--- Instructions for the task ---
Exact repetition of a range: find the line containing "Image resolution: width=724" and the line containing "Given: Select DHCP" in the material below, then repeat both and all lines between them, leaving pictures out.

--- Records for the task ---
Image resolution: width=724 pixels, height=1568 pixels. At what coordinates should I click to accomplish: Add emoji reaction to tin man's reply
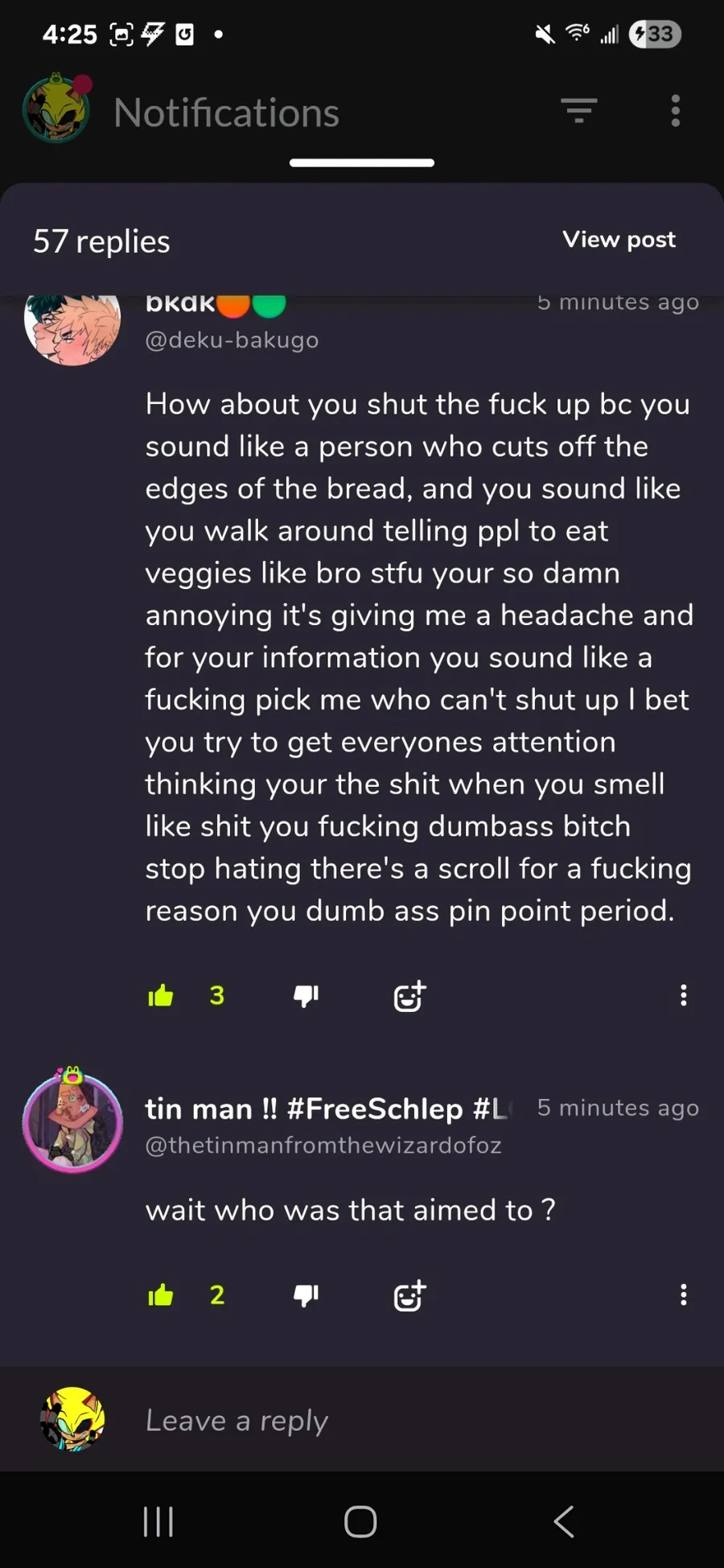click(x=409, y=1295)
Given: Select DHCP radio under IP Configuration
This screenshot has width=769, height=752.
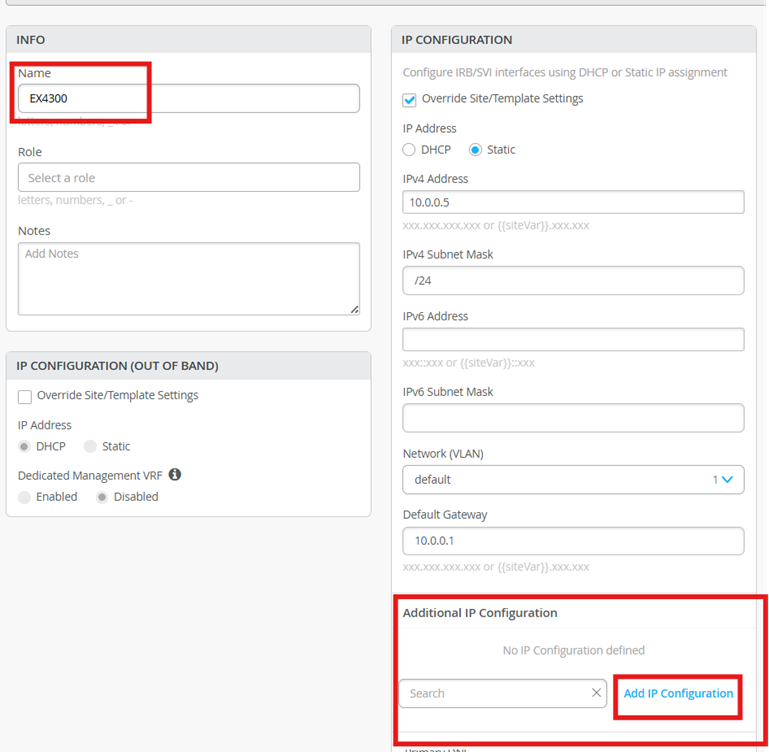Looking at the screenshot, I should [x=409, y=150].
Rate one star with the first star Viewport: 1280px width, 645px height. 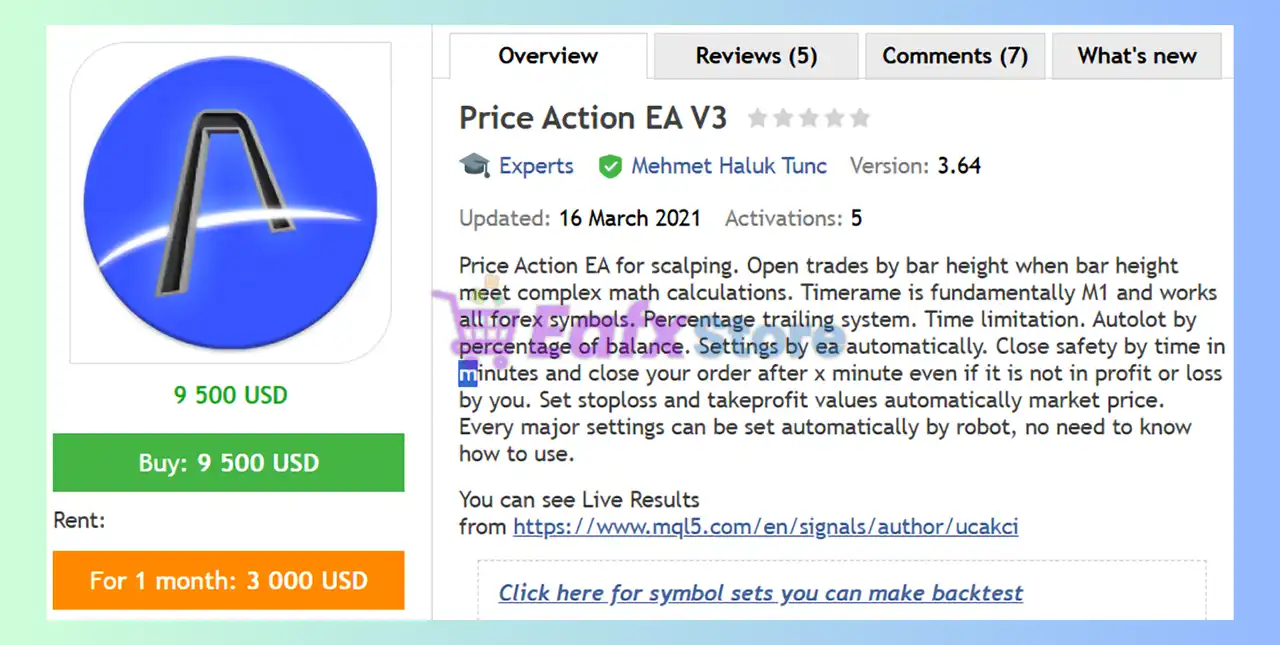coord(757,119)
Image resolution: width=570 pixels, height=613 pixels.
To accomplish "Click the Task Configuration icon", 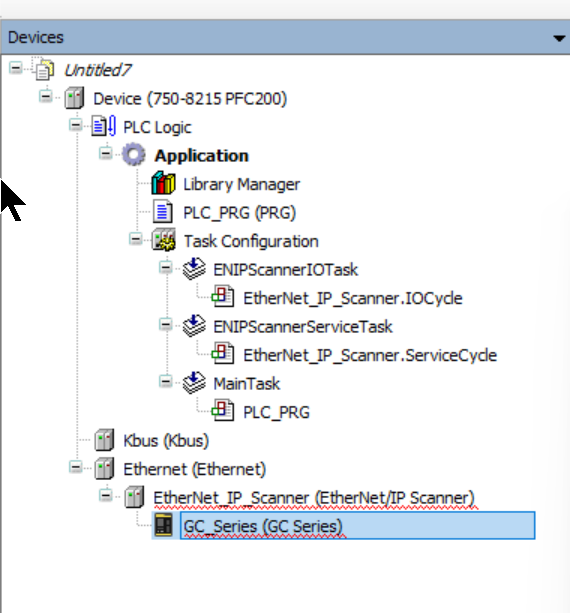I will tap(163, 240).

==

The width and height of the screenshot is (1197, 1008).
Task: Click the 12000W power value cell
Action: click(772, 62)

--- Exercise output ---
Image resolution: width=724 pixels, height=1568 pixels. At what coordinates should I click to accomplish: Add emoji reaction to tin man's reply
click(x=409, y=1295)
Given: Select DHCP radio under IP Configuration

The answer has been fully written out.